** ABOUT THIS EXERCISE **
Scan the entries for lines with the word "will" and copy those lines.

** Opening INPUT DATA block **

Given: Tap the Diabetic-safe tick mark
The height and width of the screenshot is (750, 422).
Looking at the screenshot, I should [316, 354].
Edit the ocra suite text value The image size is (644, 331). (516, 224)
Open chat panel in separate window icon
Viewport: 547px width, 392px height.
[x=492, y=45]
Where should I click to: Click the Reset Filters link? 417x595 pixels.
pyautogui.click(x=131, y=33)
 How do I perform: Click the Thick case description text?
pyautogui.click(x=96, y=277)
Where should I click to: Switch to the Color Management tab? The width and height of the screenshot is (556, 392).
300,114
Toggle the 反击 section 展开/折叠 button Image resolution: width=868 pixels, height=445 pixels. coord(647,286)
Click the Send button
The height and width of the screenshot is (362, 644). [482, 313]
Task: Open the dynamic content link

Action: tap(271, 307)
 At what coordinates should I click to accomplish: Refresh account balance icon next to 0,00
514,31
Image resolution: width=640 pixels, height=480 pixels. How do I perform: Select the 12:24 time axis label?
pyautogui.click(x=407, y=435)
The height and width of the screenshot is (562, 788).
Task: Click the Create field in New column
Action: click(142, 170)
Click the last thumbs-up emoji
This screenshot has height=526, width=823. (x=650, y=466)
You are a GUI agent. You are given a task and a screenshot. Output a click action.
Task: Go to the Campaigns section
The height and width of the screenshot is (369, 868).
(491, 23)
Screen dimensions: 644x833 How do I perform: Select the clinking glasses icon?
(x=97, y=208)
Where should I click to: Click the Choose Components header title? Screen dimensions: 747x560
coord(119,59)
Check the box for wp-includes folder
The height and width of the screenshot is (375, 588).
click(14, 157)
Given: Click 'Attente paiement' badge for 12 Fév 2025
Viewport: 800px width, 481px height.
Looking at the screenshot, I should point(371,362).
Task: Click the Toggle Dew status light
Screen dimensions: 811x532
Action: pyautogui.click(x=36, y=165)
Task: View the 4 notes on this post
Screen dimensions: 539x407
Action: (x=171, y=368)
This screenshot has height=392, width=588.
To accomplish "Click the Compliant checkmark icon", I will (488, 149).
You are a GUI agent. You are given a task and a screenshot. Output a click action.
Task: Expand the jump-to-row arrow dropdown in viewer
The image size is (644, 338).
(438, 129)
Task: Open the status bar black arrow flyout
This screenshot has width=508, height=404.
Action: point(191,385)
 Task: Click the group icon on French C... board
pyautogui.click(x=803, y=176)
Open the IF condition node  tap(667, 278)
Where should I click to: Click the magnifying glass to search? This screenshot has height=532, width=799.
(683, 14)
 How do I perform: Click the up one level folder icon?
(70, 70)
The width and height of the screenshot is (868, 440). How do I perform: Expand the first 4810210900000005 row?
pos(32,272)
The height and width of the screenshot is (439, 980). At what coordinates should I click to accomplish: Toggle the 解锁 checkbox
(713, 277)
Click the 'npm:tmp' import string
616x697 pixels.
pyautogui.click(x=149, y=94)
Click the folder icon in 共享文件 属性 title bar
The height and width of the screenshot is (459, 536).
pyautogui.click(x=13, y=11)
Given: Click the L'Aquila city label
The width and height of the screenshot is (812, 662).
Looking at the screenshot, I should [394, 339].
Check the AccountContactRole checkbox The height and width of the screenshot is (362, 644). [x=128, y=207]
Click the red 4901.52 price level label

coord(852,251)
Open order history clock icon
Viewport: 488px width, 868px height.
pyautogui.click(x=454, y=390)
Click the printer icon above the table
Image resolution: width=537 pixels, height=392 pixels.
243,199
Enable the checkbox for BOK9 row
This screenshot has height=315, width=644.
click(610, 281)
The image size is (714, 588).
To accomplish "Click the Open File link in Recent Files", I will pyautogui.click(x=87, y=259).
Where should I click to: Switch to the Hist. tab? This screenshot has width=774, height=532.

** Closing INPUT DATA block **

** TASK OUTPUT **
To accomplish "Click the Compliant checkmark icon", I will (488, 149).
To accomplish "Click the Open File link in Recent Files", I will pyautogui.click(x=87, y=259).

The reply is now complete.